Task statement
Across the whole listing, state how many lines include "Sleek". Add nothing to that number.

Provided information

⟨

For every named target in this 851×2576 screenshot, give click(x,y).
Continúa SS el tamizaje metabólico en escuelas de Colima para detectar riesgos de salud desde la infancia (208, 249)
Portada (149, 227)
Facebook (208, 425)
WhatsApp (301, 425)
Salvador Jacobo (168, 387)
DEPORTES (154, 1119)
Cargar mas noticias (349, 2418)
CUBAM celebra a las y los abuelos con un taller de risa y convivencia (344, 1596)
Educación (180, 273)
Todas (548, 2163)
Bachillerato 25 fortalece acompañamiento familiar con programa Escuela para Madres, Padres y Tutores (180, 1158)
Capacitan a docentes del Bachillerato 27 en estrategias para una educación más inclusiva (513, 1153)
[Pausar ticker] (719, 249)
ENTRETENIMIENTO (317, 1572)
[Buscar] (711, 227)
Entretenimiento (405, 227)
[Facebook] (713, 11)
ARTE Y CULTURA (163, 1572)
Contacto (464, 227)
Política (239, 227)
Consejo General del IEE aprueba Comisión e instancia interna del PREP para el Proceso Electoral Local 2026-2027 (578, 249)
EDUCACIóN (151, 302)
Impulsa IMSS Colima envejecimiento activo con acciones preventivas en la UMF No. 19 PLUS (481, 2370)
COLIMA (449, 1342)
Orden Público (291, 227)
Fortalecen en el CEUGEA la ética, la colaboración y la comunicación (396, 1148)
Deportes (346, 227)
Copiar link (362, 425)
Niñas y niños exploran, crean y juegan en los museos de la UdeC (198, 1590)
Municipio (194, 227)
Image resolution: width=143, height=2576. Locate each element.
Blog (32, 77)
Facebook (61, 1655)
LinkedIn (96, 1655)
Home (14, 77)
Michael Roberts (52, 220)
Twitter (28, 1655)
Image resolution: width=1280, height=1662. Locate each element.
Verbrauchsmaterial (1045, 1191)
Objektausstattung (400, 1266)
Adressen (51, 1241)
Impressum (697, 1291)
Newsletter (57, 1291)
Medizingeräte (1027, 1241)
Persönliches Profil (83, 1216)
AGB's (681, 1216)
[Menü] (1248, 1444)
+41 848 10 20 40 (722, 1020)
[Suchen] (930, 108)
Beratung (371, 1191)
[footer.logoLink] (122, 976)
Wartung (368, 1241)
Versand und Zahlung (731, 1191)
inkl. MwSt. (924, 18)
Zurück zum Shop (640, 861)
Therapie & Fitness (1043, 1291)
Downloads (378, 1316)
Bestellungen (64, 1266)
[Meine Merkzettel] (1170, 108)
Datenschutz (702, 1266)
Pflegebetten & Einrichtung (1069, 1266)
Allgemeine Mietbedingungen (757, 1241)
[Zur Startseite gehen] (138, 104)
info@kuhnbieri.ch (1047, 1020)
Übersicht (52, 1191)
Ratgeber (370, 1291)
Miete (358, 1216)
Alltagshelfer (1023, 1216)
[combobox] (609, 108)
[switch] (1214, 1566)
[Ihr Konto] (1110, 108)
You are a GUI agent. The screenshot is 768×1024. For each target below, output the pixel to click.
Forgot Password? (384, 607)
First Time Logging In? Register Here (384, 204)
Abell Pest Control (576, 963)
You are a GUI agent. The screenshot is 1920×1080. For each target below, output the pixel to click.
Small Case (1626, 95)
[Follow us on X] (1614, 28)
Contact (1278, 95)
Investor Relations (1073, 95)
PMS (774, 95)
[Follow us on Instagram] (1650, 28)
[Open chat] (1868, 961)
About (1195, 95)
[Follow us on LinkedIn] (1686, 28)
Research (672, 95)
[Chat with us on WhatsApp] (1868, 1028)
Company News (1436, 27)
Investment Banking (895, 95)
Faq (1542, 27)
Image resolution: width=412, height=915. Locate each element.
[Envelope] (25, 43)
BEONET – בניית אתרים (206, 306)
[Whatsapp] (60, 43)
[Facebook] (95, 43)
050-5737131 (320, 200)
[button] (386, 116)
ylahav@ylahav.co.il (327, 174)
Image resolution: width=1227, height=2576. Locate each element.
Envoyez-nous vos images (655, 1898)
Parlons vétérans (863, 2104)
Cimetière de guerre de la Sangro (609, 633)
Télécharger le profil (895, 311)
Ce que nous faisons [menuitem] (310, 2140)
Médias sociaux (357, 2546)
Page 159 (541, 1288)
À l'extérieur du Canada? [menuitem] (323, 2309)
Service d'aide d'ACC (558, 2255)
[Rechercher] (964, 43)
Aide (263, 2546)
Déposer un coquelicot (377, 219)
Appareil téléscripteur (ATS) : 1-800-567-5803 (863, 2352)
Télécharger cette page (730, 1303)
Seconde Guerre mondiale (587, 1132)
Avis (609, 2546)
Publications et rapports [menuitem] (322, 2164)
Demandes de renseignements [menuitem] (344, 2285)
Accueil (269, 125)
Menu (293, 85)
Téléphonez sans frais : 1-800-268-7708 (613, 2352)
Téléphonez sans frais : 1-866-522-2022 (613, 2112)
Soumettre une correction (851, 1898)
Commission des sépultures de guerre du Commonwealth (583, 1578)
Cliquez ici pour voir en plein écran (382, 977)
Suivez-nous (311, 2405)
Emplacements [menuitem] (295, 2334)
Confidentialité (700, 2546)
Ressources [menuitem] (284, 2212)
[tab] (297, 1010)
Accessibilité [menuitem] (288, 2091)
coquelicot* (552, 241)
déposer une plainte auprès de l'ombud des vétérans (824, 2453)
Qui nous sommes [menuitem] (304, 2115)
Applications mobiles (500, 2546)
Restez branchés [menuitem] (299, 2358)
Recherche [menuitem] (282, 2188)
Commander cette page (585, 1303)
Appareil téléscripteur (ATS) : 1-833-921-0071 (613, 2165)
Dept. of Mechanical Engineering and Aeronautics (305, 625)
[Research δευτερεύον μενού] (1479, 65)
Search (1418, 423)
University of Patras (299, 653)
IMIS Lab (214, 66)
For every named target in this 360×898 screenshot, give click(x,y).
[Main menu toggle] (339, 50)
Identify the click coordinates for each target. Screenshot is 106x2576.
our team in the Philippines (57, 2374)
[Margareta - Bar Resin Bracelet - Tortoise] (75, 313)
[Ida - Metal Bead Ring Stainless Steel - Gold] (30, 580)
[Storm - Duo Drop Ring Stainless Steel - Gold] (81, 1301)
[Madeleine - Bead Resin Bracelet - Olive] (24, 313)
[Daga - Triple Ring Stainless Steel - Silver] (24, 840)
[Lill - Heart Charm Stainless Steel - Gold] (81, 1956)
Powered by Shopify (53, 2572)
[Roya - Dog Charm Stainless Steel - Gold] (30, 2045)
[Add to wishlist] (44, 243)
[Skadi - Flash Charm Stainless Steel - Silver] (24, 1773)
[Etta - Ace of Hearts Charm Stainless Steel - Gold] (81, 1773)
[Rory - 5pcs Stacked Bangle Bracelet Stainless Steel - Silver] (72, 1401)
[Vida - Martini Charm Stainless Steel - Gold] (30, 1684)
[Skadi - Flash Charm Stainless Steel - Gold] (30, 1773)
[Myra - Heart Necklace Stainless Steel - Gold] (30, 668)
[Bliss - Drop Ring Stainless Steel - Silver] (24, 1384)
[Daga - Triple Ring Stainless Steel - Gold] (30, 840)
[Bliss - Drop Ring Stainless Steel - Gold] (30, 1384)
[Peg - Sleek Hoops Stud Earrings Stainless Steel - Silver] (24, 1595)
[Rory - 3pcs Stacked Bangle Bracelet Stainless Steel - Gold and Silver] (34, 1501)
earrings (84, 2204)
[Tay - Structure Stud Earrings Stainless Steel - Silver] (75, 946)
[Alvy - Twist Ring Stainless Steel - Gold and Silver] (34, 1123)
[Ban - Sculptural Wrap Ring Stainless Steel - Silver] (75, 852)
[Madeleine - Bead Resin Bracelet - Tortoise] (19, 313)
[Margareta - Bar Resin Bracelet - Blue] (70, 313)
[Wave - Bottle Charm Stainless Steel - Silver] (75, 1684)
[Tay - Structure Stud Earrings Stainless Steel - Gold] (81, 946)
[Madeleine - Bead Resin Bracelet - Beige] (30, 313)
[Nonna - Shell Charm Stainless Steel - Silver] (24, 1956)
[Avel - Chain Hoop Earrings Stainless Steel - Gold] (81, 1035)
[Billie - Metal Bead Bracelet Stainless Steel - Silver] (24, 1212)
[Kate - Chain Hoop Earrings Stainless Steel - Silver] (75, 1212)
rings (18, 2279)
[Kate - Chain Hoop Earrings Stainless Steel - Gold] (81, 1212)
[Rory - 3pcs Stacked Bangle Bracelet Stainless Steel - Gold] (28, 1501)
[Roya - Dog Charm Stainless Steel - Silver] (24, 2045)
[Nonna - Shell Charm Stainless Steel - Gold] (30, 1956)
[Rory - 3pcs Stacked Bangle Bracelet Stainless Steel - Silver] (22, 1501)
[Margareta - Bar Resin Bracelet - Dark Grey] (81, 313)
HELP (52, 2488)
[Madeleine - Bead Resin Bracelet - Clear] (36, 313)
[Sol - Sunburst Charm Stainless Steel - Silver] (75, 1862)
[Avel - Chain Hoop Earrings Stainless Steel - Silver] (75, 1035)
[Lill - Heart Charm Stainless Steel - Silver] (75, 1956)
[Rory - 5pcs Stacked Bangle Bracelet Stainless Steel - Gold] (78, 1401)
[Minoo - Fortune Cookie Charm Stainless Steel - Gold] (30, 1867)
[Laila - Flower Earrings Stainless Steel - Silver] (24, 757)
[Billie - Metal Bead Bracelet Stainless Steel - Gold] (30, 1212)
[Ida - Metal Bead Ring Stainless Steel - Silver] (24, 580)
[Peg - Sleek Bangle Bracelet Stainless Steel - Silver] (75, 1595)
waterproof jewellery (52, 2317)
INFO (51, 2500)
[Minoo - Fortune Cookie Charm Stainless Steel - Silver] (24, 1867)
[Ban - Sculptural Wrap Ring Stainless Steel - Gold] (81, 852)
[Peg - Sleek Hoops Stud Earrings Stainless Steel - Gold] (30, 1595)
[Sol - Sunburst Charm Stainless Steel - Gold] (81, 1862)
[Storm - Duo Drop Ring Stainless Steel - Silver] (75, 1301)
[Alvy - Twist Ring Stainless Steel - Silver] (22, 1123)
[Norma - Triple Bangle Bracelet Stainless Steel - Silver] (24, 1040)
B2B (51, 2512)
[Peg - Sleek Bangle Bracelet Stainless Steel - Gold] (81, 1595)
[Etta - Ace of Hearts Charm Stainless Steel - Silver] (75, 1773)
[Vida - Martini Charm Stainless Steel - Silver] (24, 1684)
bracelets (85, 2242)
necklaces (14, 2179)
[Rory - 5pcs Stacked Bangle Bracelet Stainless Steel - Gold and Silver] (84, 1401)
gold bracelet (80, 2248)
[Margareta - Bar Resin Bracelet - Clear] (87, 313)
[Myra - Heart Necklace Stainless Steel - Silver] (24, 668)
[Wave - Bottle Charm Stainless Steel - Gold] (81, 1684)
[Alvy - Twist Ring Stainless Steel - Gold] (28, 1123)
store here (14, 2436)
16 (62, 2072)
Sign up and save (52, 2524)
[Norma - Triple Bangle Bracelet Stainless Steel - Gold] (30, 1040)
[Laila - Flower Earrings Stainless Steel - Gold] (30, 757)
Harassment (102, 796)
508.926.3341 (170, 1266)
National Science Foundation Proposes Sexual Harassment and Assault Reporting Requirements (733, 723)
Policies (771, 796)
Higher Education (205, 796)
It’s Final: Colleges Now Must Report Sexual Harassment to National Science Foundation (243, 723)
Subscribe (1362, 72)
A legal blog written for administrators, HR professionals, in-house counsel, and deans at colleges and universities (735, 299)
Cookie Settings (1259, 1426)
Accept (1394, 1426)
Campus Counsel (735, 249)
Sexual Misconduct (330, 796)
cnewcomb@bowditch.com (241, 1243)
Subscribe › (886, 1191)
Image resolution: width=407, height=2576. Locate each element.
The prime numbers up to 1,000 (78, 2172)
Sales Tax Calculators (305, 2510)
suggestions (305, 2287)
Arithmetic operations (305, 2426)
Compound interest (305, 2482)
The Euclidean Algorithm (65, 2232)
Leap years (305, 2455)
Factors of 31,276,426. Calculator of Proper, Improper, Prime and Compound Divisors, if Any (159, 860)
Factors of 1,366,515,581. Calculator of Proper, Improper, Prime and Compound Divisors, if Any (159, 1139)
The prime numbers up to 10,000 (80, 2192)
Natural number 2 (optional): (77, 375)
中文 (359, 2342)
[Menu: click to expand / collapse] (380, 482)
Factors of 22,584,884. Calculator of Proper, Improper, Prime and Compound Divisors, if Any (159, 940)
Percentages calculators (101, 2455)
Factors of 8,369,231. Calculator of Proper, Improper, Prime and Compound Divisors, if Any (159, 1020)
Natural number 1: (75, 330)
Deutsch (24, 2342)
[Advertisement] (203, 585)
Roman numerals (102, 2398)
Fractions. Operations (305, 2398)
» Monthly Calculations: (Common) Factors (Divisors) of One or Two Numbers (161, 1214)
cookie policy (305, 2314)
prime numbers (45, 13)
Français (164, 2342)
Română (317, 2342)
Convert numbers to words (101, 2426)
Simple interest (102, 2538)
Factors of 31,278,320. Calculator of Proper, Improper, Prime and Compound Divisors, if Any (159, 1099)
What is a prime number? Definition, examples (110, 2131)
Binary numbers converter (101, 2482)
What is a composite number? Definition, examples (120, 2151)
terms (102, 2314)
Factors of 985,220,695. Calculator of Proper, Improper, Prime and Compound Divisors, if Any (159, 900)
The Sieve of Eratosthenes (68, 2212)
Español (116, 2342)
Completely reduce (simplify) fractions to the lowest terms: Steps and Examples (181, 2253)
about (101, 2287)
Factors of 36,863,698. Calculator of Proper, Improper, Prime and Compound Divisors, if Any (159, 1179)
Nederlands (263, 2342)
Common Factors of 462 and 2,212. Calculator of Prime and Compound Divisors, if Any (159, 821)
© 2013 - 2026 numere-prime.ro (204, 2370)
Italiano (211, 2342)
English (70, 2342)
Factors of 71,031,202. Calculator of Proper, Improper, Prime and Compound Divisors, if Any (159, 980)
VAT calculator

⟩

Response area
4